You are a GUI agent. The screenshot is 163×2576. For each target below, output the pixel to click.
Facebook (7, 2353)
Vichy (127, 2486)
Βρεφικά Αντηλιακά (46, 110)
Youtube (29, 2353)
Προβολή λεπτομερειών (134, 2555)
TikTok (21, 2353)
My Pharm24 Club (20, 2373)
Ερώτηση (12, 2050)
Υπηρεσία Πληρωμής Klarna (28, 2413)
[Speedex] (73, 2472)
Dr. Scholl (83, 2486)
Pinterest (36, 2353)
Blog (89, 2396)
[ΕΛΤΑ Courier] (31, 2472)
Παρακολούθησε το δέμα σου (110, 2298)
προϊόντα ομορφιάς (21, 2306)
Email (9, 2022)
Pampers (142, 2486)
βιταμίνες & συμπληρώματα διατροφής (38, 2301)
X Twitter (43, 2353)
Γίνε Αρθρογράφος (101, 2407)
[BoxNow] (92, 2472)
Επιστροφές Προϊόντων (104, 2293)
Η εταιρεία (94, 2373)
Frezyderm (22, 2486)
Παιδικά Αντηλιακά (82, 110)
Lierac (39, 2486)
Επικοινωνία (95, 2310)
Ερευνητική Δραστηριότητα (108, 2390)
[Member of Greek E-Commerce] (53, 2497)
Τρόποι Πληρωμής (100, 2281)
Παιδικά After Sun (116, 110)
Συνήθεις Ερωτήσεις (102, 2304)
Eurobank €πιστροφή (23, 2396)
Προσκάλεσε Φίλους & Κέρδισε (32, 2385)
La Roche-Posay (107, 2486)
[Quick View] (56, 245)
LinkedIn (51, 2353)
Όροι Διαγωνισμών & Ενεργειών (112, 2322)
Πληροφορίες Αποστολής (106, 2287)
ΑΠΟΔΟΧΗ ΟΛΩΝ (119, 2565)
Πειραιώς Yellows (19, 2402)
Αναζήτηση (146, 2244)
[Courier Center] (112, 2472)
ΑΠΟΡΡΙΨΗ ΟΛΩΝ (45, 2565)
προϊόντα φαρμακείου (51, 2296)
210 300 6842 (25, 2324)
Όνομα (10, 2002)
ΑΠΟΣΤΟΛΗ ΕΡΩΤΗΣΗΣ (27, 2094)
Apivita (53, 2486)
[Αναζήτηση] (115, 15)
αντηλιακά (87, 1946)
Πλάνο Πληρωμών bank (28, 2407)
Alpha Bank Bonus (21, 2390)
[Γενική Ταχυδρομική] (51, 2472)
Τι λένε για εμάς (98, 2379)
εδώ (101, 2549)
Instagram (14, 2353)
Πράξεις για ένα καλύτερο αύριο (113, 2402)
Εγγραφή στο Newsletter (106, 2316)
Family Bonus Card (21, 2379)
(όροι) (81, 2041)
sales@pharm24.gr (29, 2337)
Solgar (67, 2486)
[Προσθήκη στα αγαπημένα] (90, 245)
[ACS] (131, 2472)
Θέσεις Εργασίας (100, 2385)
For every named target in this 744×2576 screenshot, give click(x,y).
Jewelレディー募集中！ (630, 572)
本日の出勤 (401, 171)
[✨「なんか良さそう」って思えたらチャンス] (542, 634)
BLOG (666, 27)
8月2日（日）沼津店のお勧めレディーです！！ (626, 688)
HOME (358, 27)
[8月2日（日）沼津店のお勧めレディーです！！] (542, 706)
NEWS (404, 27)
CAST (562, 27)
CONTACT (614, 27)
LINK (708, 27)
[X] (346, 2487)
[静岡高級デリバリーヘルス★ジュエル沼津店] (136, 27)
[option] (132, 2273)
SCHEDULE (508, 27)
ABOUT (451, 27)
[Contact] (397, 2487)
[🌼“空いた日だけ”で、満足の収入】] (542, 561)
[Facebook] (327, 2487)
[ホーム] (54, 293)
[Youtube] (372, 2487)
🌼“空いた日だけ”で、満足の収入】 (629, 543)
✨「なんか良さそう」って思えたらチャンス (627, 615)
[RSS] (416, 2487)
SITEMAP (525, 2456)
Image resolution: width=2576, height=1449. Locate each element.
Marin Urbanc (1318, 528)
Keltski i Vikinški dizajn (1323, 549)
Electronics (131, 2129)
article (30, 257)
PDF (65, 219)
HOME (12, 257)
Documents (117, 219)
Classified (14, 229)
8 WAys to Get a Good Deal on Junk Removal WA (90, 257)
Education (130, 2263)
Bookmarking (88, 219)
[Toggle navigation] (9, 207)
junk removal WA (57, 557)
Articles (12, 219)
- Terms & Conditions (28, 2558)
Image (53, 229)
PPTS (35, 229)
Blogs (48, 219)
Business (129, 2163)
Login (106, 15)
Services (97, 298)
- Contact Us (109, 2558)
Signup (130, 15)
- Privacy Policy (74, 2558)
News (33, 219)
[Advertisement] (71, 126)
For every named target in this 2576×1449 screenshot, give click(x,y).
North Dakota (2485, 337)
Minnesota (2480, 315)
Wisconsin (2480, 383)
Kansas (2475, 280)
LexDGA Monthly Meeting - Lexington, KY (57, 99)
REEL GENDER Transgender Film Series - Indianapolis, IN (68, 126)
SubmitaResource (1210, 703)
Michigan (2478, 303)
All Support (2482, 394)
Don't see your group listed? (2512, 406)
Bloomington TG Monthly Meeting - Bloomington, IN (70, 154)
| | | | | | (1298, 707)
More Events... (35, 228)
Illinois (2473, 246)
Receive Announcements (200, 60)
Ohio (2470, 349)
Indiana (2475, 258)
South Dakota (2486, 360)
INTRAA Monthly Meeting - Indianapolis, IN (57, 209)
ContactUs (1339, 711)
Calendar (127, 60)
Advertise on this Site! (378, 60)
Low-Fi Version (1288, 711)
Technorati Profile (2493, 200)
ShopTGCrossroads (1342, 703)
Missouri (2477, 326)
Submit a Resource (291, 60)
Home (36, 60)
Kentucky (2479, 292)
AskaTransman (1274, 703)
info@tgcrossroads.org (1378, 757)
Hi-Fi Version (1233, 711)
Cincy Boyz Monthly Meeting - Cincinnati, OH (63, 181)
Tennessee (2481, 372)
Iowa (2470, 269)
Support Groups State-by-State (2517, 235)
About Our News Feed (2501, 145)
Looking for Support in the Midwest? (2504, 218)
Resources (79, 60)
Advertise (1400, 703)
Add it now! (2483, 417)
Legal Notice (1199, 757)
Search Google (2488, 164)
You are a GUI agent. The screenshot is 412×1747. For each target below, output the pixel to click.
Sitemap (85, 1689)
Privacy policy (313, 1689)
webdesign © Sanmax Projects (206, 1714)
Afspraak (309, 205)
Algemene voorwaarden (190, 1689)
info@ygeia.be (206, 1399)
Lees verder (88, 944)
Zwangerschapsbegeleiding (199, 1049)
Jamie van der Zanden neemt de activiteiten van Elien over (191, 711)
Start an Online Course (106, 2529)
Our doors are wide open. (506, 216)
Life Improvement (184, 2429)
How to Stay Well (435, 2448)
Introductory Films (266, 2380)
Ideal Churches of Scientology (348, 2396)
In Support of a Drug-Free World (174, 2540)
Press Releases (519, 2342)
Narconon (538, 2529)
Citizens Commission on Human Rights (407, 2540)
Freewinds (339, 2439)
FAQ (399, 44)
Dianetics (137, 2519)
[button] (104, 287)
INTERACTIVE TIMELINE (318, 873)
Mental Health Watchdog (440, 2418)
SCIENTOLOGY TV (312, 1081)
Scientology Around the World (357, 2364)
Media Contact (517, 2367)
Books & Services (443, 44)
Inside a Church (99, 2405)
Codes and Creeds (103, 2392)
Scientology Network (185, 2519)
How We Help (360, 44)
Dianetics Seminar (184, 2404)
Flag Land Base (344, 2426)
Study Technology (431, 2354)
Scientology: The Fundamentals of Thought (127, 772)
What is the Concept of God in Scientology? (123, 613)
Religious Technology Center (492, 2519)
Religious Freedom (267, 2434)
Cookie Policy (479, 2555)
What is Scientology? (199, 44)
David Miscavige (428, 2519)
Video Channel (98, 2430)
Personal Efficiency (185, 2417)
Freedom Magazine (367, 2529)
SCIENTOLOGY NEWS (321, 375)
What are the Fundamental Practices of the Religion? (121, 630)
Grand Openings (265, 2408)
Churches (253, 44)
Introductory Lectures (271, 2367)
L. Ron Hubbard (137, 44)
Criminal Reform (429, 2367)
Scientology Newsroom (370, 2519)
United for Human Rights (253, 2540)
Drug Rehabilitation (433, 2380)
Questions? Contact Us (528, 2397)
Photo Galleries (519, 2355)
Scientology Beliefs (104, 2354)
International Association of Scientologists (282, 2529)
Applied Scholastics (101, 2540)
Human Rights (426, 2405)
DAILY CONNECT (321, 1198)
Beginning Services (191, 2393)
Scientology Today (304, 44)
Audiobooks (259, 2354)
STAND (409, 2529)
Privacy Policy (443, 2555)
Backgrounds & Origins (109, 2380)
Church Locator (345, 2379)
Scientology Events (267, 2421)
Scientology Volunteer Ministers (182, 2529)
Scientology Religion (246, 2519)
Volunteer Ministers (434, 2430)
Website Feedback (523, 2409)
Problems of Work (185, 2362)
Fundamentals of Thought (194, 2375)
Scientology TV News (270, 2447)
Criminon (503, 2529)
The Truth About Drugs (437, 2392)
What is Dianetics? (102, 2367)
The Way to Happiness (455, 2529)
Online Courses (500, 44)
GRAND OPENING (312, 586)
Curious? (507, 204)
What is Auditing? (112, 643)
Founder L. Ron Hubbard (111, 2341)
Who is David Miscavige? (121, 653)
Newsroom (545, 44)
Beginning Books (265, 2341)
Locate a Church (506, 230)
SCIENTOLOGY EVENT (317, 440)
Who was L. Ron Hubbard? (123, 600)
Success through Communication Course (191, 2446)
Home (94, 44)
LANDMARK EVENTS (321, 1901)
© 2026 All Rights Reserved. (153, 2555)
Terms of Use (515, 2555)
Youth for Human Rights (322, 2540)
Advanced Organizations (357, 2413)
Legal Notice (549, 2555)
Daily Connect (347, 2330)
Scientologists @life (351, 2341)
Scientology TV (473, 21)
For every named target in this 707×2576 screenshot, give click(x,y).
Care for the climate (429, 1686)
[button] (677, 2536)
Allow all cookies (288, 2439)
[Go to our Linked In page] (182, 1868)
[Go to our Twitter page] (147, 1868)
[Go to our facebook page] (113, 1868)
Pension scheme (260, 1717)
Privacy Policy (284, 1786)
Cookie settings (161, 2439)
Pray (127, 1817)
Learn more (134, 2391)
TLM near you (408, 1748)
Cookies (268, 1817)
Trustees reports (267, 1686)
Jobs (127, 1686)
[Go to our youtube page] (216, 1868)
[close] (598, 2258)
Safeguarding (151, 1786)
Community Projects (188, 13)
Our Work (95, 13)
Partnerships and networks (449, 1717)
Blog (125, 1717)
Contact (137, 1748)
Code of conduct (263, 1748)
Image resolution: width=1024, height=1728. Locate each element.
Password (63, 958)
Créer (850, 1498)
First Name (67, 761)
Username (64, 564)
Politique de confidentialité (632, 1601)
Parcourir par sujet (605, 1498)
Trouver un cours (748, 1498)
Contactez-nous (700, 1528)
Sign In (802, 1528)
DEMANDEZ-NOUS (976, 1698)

***

In the listing above, find the line containing "προϊόντα φαρμακείου (51, 2296)" and the line containing "HOME (358, 27)", then retype both and every line between them exactly, with nothing else.

## ANSWER:
προϊόντα φαρμακείου (51, 2296)
210 300 6842 (25, 2324)
Όνομα (10, 2002)
ΑΠΟΣΤΟΛΗ ΕΡΩΤΗΣΗΣ (27, 2094)
Apivita (53, 2486)
[Αναζήτηση] (115, 15)
αντηλιακά (87, 1946)
Πλάνο Πληρωμών bank (28, 2407)
Alpha Bank Bonus (21, 2390)
[Γενική Ταχυδρομική] (51, 2472)
Τι λένε για εμάς (98, 2379)
εδώ (101, 2549)
Instagram (14, 2353)
Πράξεις για ένα καλύτερο αύριο (113, 2402)
Εγγραφή στο Newsletter (106, 2316)
Family Bonus Card (21, 2379)
(όροι) (81, 2041)
sales@pharm24.gr (29, 2337)
Solgar (67, 2486)
[Προσθήκη στα αγαπημένα] (90, 245)
[ACS] (131, 2472)
Θέσεις Εργασίας (100, 2385)
For every named target in this 744×2576 screenshot, give click(x,y).
Jewelレディー募集中！ (630, 572)
本日の出勤 (401, 171)
[✨「なんか良さそう」って思えたらチャンス] (542, 634)
BLOG (666, 27)
8月2日（日）沼津店のお勧めレディーです！！ (626, 688)
HOME (358, 27)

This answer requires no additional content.